Segment Start: Quoted passage

China
2020.03.04 16:05 GMT+8

Pakistan struggles to combat devastating locust plague

Updated 2020.03.04 16:05 GMT+8
CGTN

Farmers in Pakistan are struggling to combat the worst locust plague in nearly three decades as insect swarms decimate entire harvests in the country's agricultural heartlands and send food prices soaring.

Heavy rains and cyclones sparked "unprecedented" breeding and the explosive growth of locust populations on the Arabian Peninsula early last year, according to the United Nations.

The insects have since fanned out and wreaked havoc on farms from East Africa to India before making their way into Pakistan from the desert on the country's southwestern border with Iran.

The crisis is so severe that the government has declared a nationwide emergency and urgently appealed for help from the international community.

Officials in southern Sindh province fear the infestation will devastate the supply of cotton, the local cash crop, ahead of its harvest in the coming months. The Sindh Chamber of Agriculture says nearly half of all crops have been destroyed near the port city of Karachi.

A team of Chinese experts on locust arrived at Karachi port, Pakistan, to hep survey the crisis, February 24, 2020. /Ministry of Agriculture and Rural Affairs of the People's Republic of China

'Combat operation'

Local authorities launched a "combat operation" to clear the area of infestation with pesticide sprays. But the process is slow and time-consuming, and by the time locusts are killed off in one field they have often already destroyed the next.

Segment End: Quoted passage
Segment Start: Exercise data

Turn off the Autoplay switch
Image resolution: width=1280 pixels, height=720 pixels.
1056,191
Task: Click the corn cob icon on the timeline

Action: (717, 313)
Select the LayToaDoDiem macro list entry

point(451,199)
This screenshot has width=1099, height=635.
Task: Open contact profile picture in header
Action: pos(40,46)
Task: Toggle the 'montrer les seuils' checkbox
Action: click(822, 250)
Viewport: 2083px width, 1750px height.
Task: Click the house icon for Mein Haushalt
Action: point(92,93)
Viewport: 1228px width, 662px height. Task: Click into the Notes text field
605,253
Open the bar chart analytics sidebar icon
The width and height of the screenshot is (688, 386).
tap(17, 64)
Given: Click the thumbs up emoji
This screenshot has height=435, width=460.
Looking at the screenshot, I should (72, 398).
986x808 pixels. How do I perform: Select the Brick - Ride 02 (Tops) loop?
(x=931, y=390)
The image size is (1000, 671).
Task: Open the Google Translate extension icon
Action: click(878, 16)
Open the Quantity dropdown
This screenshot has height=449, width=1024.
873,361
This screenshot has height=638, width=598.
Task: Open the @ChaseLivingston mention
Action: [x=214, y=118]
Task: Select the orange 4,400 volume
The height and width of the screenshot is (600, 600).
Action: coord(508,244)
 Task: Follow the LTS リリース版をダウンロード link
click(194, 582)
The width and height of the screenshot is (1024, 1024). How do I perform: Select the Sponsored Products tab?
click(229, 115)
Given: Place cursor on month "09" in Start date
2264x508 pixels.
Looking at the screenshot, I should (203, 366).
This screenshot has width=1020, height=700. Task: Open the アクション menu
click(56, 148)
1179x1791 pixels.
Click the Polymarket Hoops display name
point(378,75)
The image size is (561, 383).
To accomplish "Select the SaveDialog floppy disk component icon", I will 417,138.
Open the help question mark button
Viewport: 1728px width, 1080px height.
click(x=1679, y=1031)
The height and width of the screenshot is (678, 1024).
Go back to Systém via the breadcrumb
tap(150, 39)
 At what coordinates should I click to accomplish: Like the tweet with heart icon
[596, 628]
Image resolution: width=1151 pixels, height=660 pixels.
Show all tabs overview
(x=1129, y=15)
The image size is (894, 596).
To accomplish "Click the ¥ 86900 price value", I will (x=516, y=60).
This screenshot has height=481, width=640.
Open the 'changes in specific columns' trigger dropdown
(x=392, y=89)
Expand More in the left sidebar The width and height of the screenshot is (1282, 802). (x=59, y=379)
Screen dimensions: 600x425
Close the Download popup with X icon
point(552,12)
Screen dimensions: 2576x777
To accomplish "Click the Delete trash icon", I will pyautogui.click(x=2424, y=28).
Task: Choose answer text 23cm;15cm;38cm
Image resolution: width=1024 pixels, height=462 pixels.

Segment End: Exercise data

*What to produce*:
Answer these questions from the locust plague article:
1. According to the United Nations, what sparked the locusts' breeding on the Arabian Peninsula?
2. From which border did the insects make their way into Pakistan?
3. What share of crops near Karachi does the Sindh Chamber of Agriculture say has been destroyed?

*Exercise solution*:
1. Heavy rains and cyclones.
2. The country's southwestern border with Iran.
3. Nearly half of all crops.